Work order: The stretch wanted below opens at the line containing "Screen dimensions: 1536x600" and closes at the line containing "Task: Check the Aufträge reservieren checkbox". Please return it exactly, with no other lines.

(Source records)
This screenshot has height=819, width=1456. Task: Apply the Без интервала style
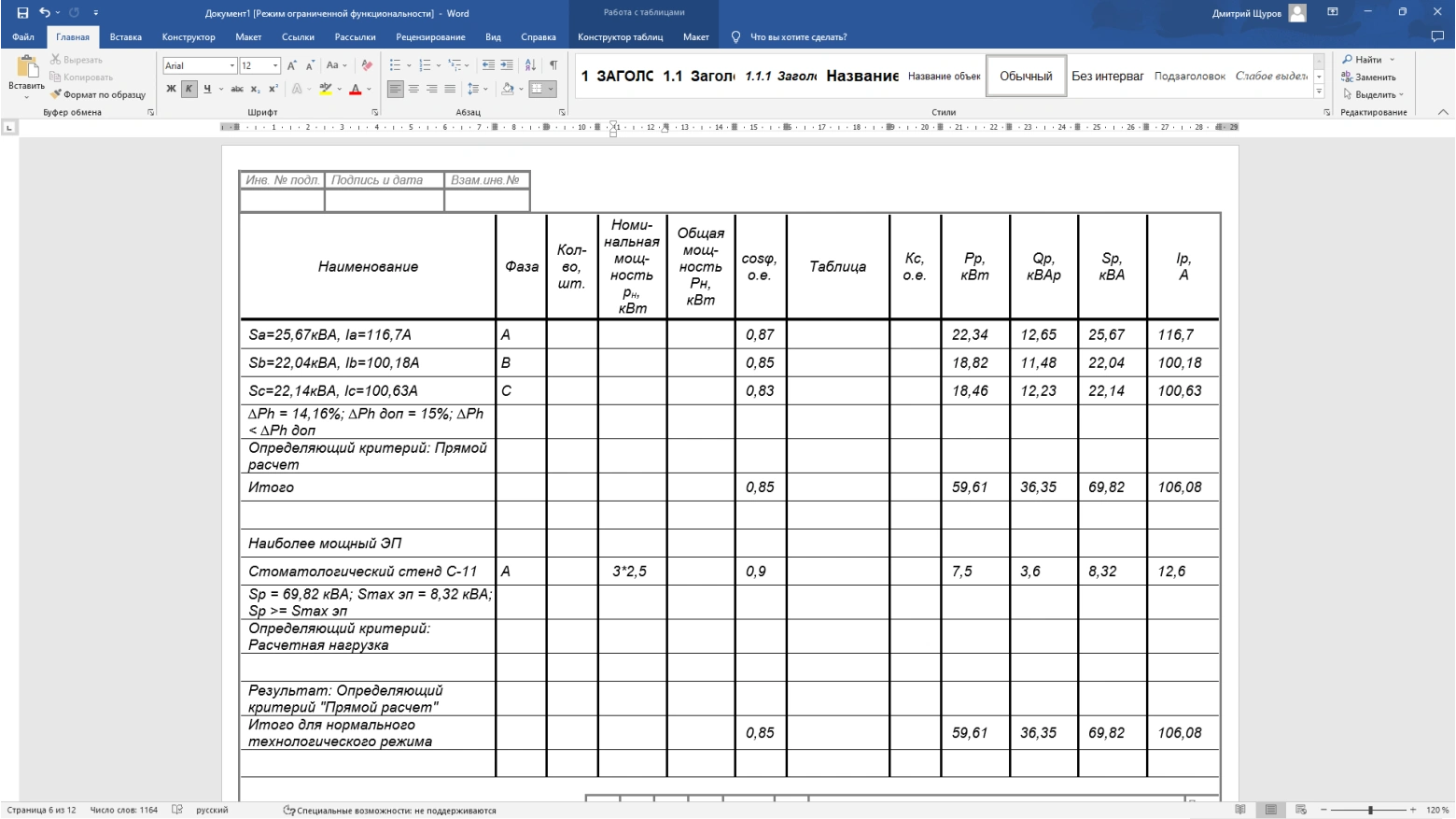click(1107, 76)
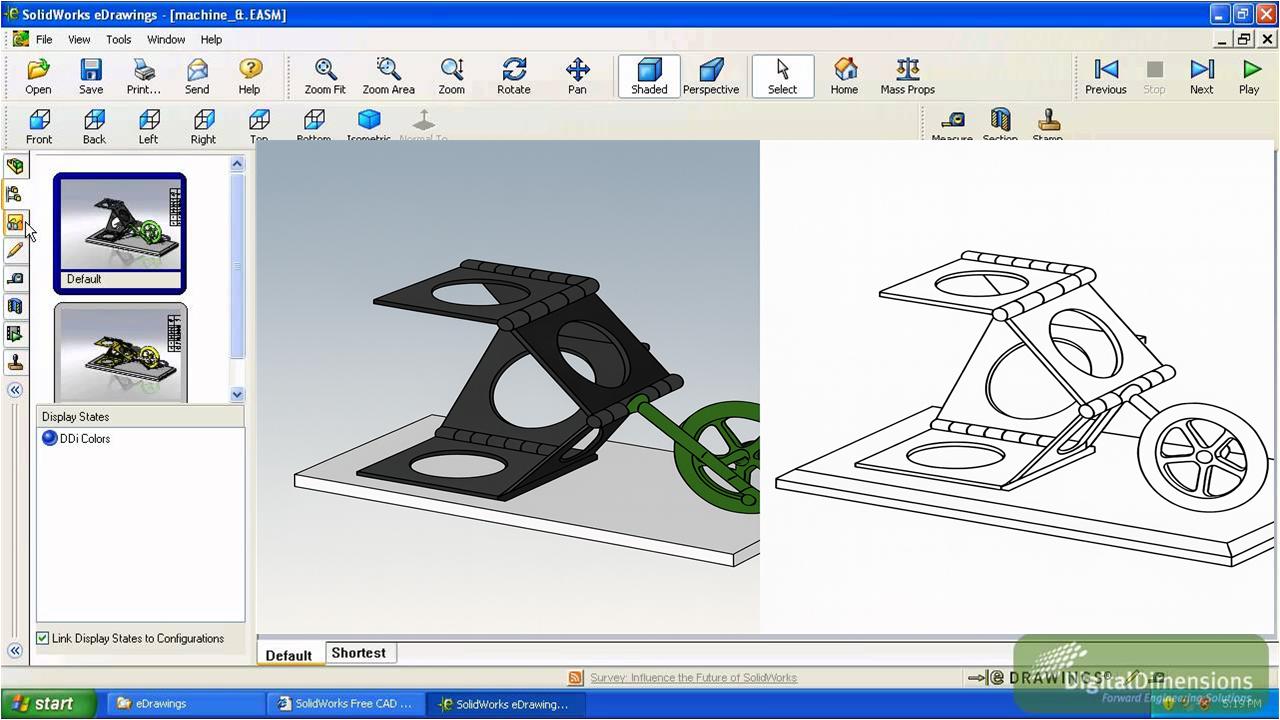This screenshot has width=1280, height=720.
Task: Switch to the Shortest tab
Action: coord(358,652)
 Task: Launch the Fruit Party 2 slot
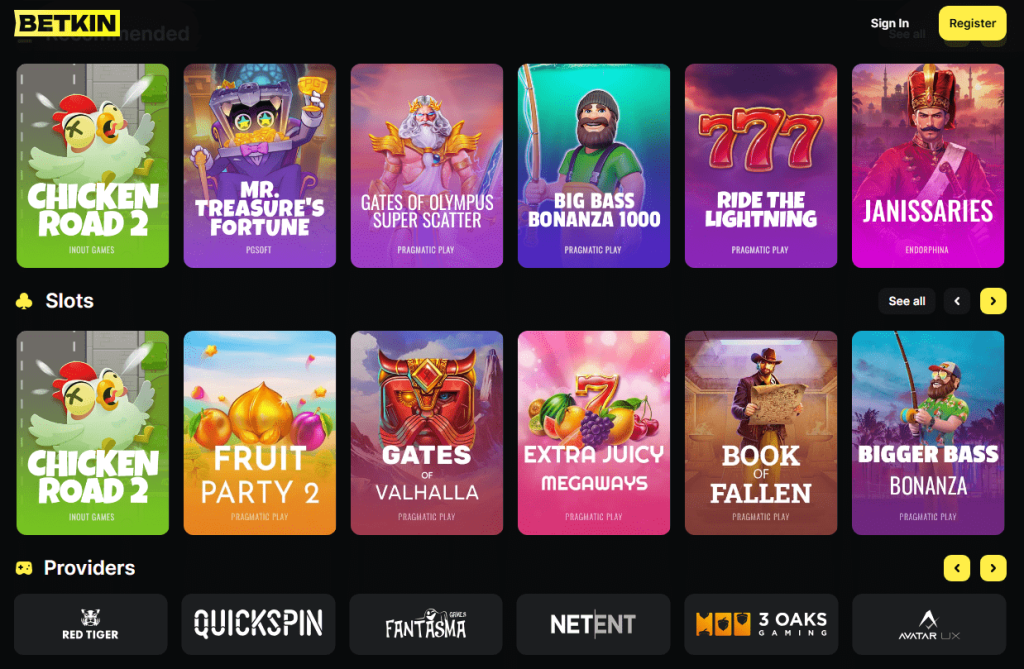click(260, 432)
* * *
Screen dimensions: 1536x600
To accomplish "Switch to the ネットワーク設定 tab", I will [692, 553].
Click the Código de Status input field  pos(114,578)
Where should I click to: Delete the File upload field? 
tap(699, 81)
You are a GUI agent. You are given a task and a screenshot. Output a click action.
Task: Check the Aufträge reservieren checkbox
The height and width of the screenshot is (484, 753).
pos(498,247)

Reply:
Screen dimensions: 1536x600
To accomplish "Switch to the ネットワーク設定 tab", I will [692, 553].
Click the Código de Status input field  pos(114,578)
Where should I click to: Delete the File upload field? 
tap(699, 81)
You are a GUI agent. You are given a task and a screenshot. Output a click action.
Task: Check the Aufträge reservieren checkbox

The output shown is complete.